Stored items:
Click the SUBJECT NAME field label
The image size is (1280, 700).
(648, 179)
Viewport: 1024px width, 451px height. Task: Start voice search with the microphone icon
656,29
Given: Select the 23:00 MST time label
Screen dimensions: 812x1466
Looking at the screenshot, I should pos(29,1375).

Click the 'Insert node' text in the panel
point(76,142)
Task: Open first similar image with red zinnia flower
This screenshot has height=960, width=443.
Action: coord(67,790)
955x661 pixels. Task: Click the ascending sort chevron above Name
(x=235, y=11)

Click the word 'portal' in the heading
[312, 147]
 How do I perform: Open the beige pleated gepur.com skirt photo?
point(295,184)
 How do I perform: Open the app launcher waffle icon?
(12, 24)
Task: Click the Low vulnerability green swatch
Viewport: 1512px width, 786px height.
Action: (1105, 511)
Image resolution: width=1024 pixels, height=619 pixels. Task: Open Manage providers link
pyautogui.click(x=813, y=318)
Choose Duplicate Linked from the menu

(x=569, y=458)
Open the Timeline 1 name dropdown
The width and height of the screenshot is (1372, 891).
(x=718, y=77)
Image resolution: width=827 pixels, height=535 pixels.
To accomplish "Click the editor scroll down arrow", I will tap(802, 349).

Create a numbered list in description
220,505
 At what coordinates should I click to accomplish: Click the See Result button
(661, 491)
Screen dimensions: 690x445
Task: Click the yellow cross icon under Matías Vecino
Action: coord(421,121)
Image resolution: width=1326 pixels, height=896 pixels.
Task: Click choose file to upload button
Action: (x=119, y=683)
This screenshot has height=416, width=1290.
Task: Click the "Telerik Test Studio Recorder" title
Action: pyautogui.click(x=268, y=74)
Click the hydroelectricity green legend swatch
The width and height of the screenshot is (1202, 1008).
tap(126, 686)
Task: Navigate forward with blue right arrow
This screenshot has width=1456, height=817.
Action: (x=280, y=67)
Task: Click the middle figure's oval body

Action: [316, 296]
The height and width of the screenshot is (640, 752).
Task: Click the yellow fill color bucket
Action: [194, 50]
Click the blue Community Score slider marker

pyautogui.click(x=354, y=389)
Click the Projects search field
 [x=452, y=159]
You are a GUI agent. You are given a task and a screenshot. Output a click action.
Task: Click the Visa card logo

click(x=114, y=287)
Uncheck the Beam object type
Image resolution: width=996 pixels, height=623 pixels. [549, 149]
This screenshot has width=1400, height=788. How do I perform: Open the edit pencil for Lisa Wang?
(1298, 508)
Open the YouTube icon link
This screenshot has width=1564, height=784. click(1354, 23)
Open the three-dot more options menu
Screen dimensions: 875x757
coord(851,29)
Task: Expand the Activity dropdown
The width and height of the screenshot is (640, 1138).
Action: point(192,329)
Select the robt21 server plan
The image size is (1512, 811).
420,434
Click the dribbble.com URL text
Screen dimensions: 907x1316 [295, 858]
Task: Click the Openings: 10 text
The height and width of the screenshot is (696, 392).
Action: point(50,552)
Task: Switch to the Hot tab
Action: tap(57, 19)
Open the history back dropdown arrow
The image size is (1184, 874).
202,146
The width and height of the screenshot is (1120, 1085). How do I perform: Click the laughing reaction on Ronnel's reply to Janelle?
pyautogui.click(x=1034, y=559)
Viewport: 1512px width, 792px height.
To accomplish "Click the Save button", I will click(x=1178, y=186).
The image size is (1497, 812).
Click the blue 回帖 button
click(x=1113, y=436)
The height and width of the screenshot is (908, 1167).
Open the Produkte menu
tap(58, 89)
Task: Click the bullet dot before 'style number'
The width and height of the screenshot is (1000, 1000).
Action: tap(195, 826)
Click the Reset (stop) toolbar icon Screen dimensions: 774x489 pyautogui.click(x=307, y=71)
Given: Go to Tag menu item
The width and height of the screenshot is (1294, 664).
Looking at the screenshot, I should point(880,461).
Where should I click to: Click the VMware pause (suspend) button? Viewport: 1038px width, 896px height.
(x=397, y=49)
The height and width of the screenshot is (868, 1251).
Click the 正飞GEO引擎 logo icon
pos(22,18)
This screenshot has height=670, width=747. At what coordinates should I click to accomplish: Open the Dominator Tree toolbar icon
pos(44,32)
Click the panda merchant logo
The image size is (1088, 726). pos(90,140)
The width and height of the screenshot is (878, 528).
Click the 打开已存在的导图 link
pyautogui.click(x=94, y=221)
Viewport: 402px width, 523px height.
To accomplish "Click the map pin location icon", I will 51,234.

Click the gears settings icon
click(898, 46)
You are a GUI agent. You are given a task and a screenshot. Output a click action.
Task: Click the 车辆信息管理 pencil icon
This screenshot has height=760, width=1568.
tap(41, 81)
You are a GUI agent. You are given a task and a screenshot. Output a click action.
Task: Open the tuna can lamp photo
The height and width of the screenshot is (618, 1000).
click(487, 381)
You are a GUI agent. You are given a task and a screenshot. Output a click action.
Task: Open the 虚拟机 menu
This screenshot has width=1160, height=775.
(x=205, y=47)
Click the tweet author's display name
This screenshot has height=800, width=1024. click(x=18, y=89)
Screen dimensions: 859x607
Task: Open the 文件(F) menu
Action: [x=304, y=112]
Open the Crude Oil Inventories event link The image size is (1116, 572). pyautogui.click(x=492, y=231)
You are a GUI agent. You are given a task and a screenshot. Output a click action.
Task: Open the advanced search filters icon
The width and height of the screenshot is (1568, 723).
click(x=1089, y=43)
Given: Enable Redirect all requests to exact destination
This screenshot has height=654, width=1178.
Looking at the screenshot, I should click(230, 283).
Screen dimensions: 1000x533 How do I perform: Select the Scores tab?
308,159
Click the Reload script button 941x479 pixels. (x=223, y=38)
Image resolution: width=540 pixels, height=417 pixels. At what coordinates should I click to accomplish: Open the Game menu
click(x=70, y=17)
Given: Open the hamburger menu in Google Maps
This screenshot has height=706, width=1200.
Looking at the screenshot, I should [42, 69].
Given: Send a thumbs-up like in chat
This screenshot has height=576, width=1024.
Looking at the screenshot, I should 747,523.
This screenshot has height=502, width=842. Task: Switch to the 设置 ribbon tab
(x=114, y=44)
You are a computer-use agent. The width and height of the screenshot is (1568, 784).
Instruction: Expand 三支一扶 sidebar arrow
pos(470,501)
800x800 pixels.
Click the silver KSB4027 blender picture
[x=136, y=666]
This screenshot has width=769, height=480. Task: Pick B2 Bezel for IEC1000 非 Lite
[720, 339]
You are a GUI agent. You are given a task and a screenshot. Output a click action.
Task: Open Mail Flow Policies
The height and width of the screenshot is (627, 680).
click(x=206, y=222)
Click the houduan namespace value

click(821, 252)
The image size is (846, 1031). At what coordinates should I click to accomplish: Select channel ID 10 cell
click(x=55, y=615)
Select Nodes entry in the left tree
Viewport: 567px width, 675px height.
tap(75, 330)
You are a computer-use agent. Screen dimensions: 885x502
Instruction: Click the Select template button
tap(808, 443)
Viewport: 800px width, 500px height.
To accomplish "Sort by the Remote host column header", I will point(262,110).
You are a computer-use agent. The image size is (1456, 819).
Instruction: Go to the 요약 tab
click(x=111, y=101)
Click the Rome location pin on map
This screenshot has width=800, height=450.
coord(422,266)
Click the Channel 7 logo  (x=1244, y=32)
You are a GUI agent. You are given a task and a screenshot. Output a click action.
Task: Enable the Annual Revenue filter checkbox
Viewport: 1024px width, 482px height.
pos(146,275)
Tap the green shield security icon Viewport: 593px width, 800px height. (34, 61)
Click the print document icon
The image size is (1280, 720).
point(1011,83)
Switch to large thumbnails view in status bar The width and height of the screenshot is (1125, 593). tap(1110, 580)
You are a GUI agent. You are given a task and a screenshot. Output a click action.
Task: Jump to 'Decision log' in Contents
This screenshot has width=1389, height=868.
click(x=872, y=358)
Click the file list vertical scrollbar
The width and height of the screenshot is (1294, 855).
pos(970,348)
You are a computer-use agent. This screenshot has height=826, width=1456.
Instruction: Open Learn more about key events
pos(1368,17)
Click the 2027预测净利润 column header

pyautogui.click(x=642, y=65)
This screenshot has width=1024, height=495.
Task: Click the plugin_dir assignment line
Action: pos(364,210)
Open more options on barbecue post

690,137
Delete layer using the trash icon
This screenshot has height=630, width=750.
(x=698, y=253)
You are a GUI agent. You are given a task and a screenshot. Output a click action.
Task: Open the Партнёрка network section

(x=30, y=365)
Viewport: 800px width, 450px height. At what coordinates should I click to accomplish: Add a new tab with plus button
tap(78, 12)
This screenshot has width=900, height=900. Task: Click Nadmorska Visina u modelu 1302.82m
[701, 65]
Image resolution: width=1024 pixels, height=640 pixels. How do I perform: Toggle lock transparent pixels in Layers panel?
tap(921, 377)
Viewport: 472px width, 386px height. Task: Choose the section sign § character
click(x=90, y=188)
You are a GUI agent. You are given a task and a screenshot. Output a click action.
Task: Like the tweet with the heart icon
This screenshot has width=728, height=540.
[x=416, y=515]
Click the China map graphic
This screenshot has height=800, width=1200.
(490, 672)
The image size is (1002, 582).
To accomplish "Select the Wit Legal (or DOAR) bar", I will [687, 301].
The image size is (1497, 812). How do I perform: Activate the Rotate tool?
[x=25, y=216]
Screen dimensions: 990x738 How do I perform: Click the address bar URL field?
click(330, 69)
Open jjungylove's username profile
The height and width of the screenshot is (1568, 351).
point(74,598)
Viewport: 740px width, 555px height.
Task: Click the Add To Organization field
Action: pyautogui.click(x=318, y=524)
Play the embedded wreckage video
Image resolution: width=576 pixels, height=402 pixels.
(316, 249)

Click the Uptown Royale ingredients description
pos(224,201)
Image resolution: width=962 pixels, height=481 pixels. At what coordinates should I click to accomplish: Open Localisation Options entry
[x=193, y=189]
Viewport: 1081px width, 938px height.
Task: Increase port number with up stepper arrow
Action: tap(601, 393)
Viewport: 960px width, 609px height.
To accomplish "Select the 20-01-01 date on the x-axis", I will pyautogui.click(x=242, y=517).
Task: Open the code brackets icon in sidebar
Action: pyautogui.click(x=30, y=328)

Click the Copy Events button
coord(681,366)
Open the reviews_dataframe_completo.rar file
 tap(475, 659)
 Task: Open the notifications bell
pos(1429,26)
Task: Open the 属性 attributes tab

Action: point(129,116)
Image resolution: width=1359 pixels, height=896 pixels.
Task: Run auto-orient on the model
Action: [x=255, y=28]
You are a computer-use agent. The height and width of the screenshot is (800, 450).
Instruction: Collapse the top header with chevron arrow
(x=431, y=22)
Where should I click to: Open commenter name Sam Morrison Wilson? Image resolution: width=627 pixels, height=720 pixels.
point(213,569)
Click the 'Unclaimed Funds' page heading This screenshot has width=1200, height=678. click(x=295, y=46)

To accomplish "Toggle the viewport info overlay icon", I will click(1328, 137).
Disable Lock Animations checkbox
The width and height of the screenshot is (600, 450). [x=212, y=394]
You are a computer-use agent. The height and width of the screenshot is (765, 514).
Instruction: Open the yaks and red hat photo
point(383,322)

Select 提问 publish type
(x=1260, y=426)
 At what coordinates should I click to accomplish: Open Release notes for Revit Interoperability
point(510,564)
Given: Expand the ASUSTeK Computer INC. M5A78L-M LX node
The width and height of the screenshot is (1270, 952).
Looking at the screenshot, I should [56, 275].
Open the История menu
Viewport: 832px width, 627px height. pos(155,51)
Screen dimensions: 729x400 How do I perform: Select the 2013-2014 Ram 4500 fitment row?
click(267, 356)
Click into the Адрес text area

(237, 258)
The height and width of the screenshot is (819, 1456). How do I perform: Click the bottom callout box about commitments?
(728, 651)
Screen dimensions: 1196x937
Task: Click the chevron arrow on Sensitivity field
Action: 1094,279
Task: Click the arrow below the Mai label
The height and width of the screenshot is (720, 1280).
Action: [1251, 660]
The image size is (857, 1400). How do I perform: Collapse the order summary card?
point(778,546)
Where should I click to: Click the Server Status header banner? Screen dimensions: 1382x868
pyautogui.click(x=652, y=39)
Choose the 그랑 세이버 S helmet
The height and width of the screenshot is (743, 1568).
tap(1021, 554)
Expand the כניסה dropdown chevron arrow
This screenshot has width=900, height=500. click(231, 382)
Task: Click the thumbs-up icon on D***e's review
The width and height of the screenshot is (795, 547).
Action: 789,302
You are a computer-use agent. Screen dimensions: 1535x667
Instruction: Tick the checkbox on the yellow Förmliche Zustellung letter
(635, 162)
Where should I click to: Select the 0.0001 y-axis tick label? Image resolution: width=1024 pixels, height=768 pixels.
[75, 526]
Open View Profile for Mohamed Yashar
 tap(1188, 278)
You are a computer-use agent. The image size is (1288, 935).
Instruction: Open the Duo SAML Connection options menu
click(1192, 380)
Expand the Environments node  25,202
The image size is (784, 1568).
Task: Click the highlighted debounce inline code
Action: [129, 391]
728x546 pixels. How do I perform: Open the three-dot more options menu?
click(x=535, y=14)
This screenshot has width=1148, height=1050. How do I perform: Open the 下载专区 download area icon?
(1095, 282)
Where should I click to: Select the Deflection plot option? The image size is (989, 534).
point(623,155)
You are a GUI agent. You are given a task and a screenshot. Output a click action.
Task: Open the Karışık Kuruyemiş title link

→ Exercise directions:
Out of the data above, give again only the lines starting at the one holding "This screenshot has height=654, width=1178." and ending at the one holding "Click the Reload", unchanged.

→ Reply:
This screenshot has height=654, width=1178.
Looking at the screenshot, I should click(230, 283).
Screen dimensions: 1000x533 How do I perform: Select the Scores tab?
308,159
Click the Reload script button 941x479 pixels. (x=223, y=38)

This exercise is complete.